At right around that same time, and by pure chance, I also met one of his friends, Pavel Tigrid. He was a leading writer and journalist from the Czech émigré community who later led a ministry in the Czech Cabinet. He and his wife gave me a ride in their old car when I was hitchhiking in the summer of 1991 to Tabor, a town south of Prague.

Those days everything seemed possible and everything was simple. People were celebrating the victory of openness. It felt that everything was about to arrive and the truth had won forever. This new political class of writers and intellectuals seem genuinely committed to shaping their country into a model of 21st century economic, political. and cultural renewal.

They had successfully completed their primary objective—the overthrow of the hated Communist regime. Some of the views of that political group later became controversial domestically – they reluctantly criticised the consumerism of voters and the greed of corporations. They were determined to project moral authority and were not afraid of taking political risks for important principles.

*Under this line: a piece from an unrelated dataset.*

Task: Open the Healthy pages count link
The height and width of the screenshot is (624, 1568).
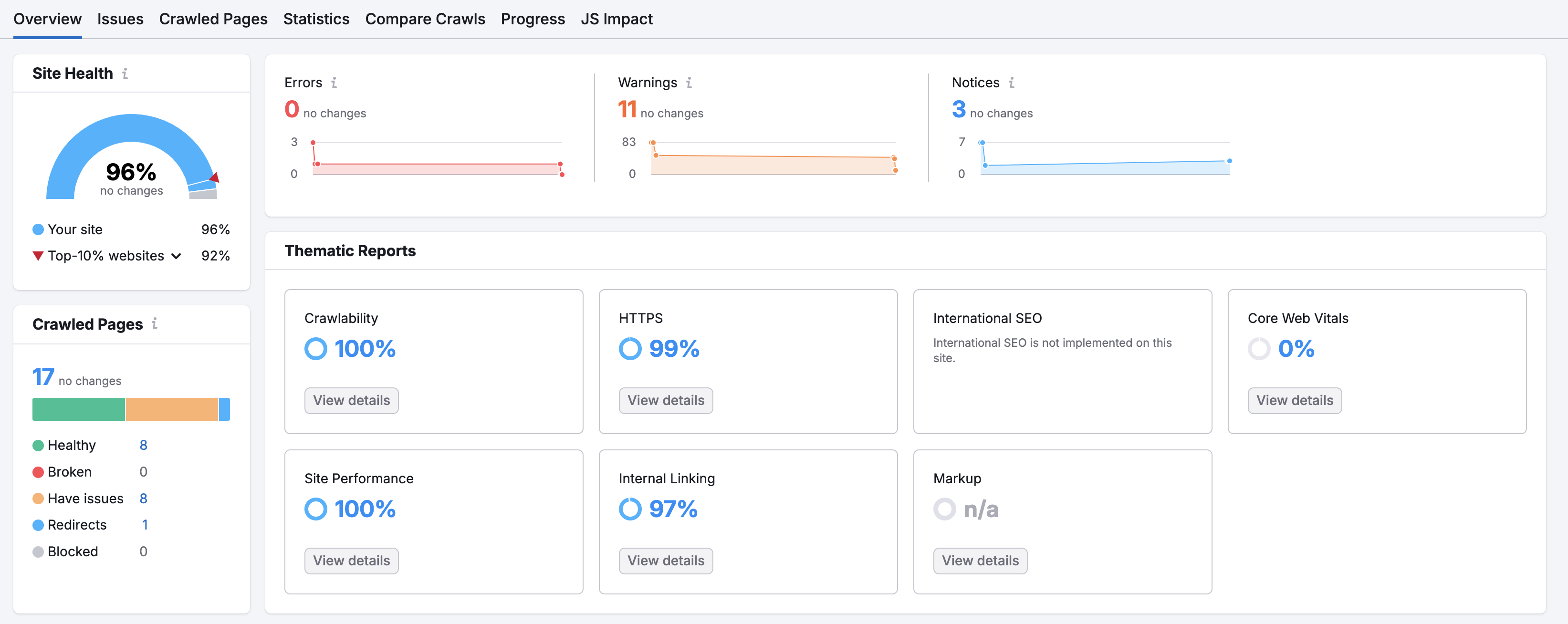Action: click(143, 445)
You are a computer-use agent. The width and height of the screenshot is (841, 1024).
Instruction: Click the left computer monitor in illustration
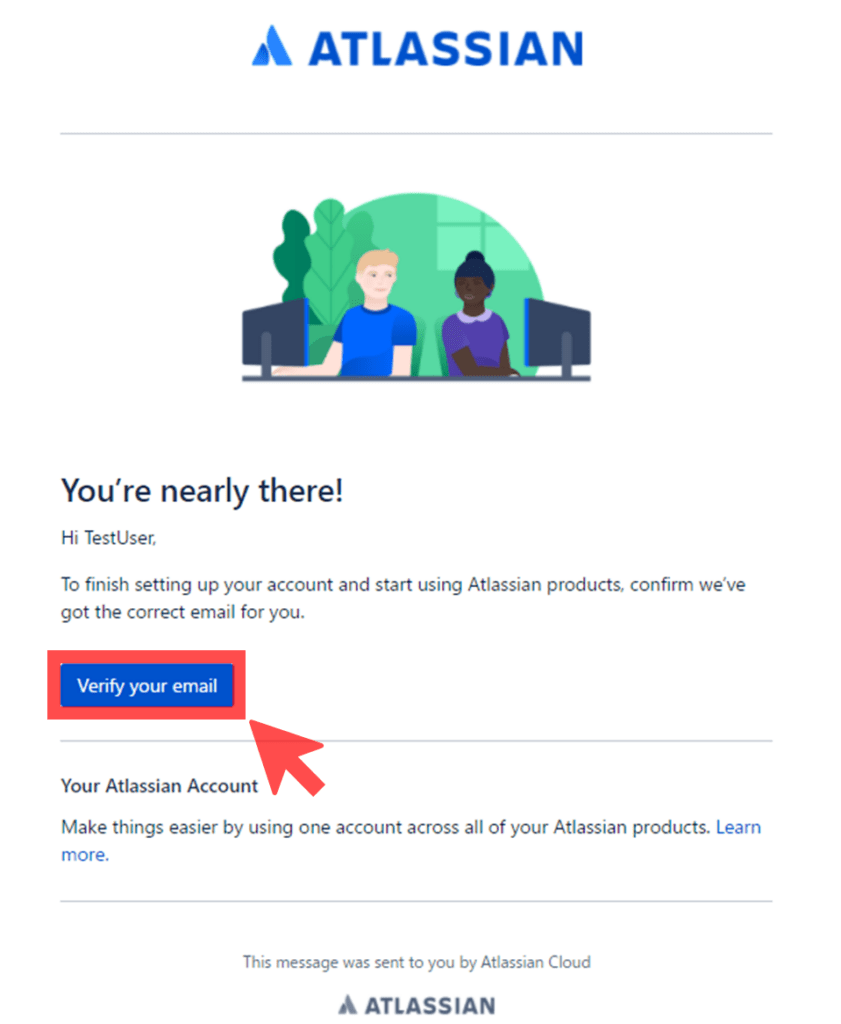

They were a political class of their own.

However, intellectually Civic Forum was too diverse. For some, their spiritual heroes were John Lennon and the Rolling Stones. For others, it was Margaret Thatcher and Milton Friedman. As a governing party, Civic Platform was too ineffective. It’s not surprising that in 1990, the year after the Velvet Revolution, Civic Forum split into several political groups.

By 1992. Slovakia’s calls for greater autonomy effectively blocked the daily functioning of the government. People like Havel were unable to contain the trend toward breaking up Czechoslovakia, and in 1993 the Czechs and Slovaks went their separate ways. Many former dissidents left the government. After an unsuccessful campaign for election to the Czech Senate, Tigrid retired back to France where he died in 2003. Havel stayed in power until that year and fought many political battles. Vaclav Klaus, one of his greatest political adversaries, was later elected as his successor.

The Czech Republic is probably not exactly what the idealists like Havel and his dissident friends were hoping for. People are allowed to speak while the country continues to maintain a developed economy and a European social welfare system. The country is a member of NATO and fully participates in the European Single Market as a member of the EU. It also ranks high in World Bank Human Capital Index, ahead of countries such as the US and Denmark.

Today’s Czech Republic is, however, also plagued by widespread corruption.

For that reason, mass demonstrations have returned to the streets of Prague. This time people are protesting against Andrej Babis, a billionaire who has been the Czech prime minister since October 2017. He allegedly committed fraud using a €2 million European Union grant for one of his businesses. He is also accused of having collaborated with the Communist regime and maintains close ties to Russian President Vladimir Putin.

President Milos Zeman is also a target of protests for having shown a blatant disregard for the Czech constitution. Among European leaders, Zeman is also known as one of most ardent supporters of Russia, which is again becoming more assertive in Eastern Europe. For now, the polls suggest that both Babis and Zeman remain popular and are unlikely to leave.

Modern protesters should not be discouraged though. From the days of the Prague Spring and right through to the Velvet Revolution, they should know that revolutions come from a country’s youth. Bringing about fundamental change is often a lengthy process. Over time responsible leaders do appear and so does the power of civil society to use nonviolent means to bring down any government, especially a corrupt one.